• _What the task asks_:
Starting from the line containing "Click the neofetch command text", give again every line through the end of the entries, word for word. Pictures stay out of the copy.

• _Data supplied_:
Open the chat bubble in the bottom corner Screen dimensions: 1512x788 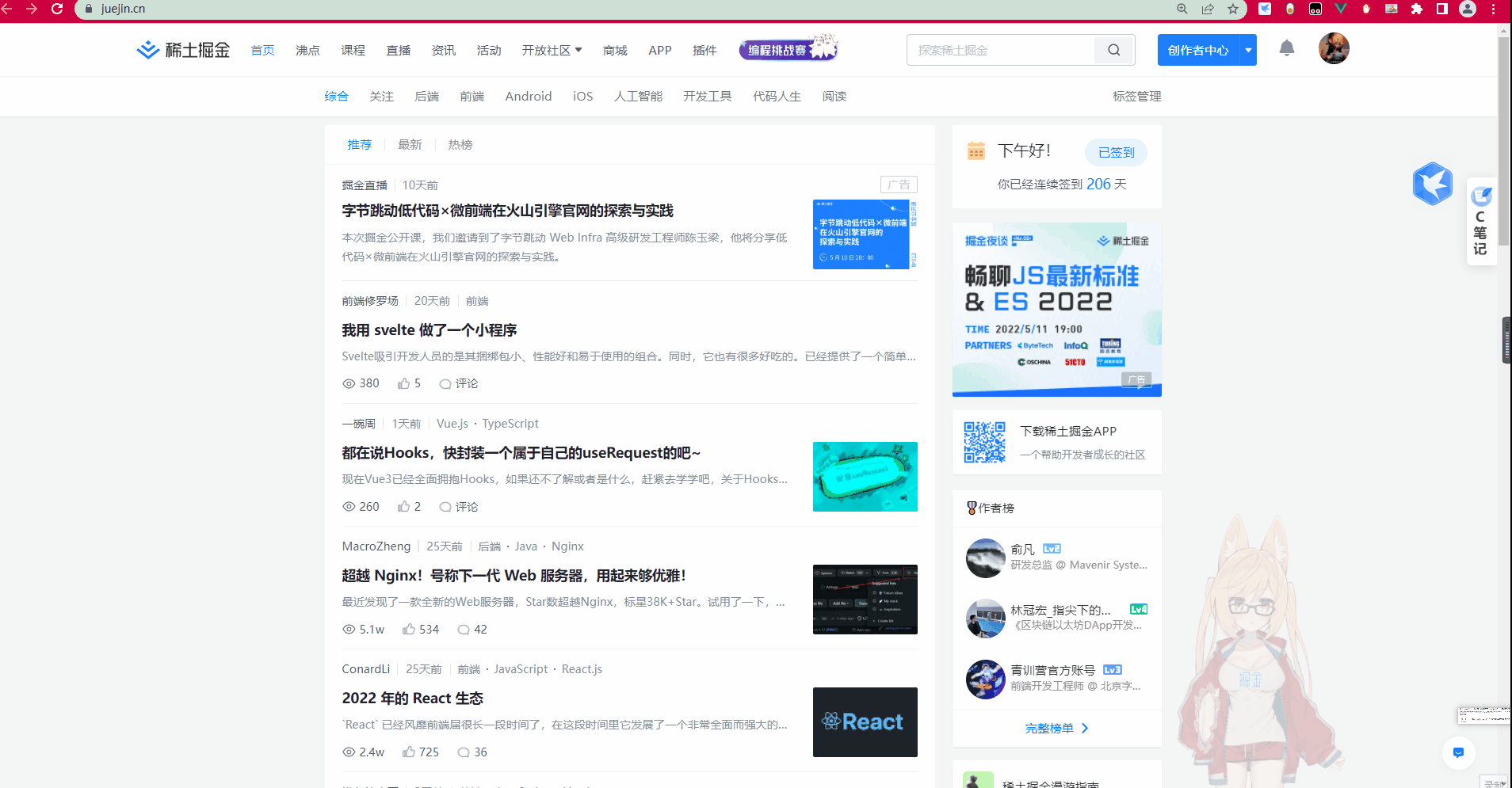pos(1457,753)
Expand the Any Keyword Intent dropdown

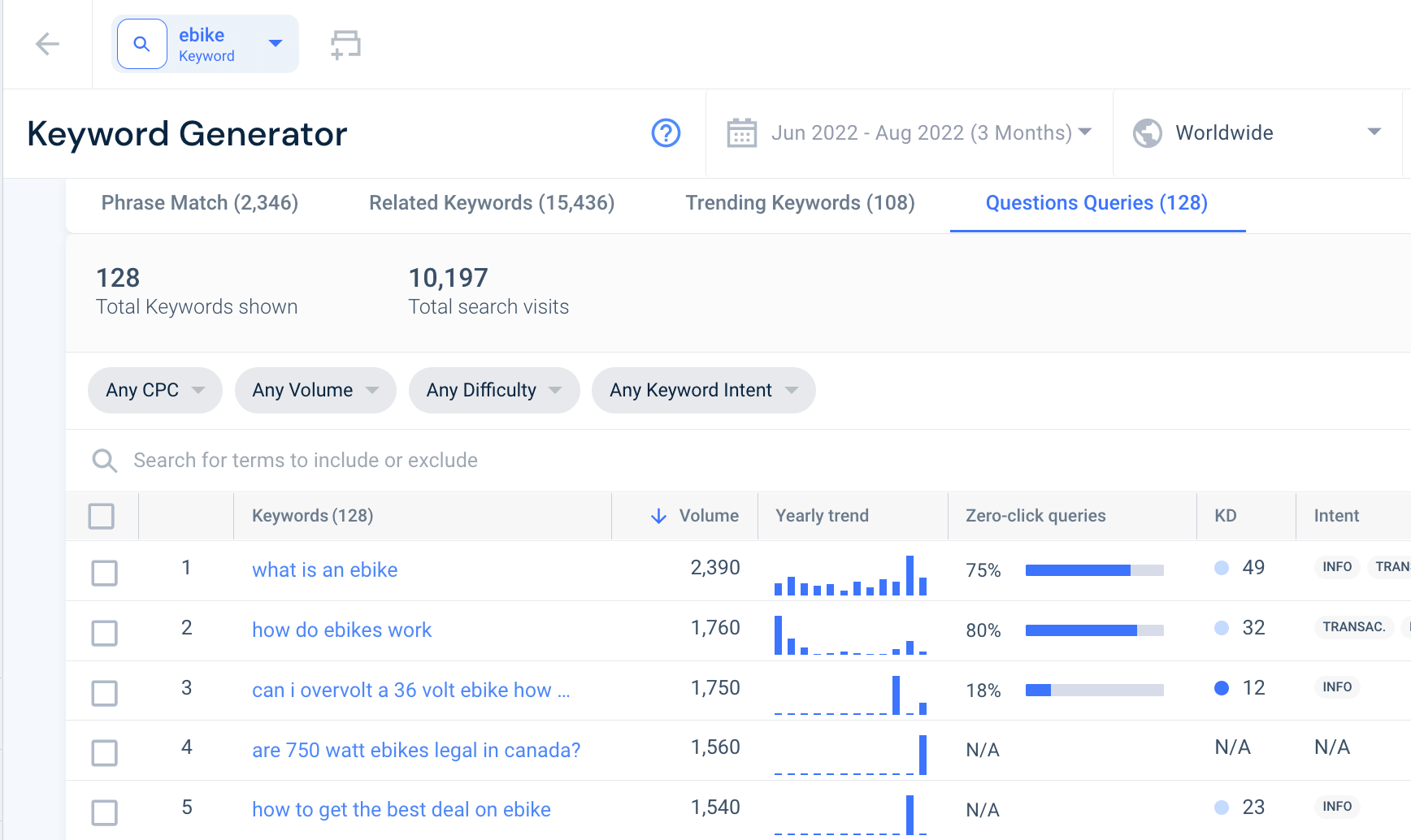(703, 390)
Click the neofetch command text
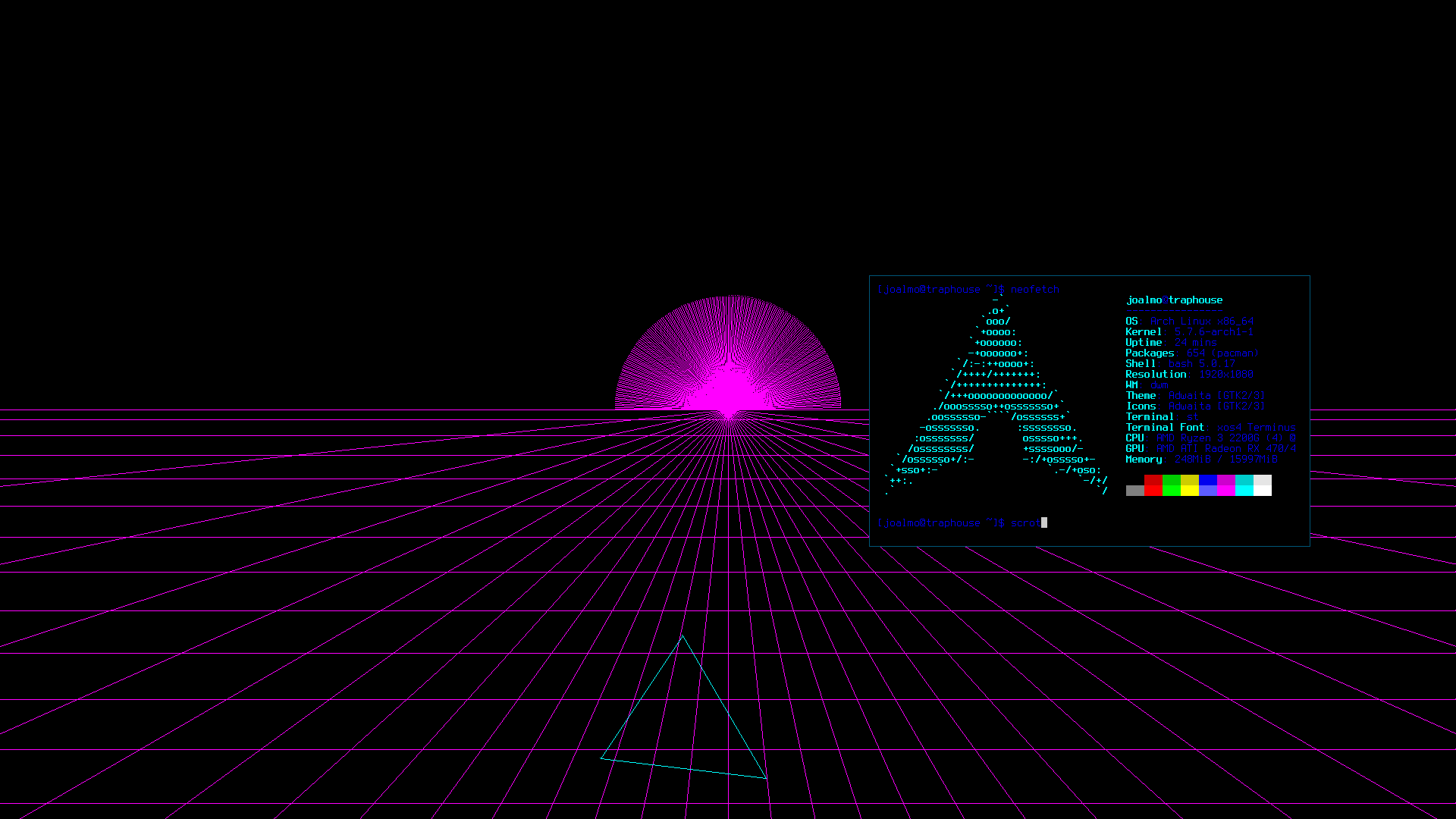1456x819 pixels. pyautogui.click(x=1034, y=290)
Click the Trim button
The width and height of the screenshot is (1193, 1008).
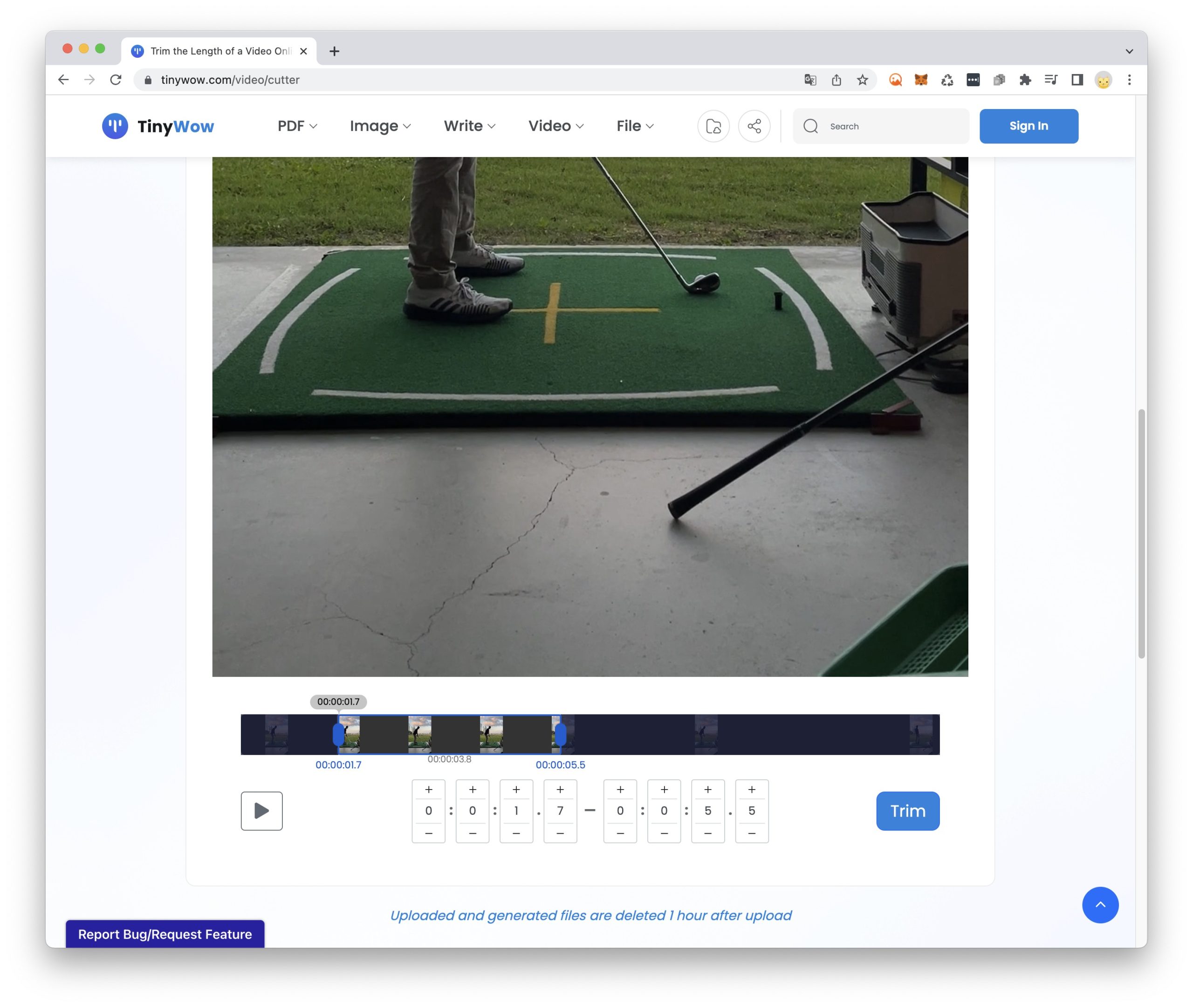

• _Reply to the exercise_:
Click the neofetch command text
1456x819 pixels. pyautogui.click(x=1034, y=290)
Click the Trim button
The width and height of the screenshot is (1193, 1008).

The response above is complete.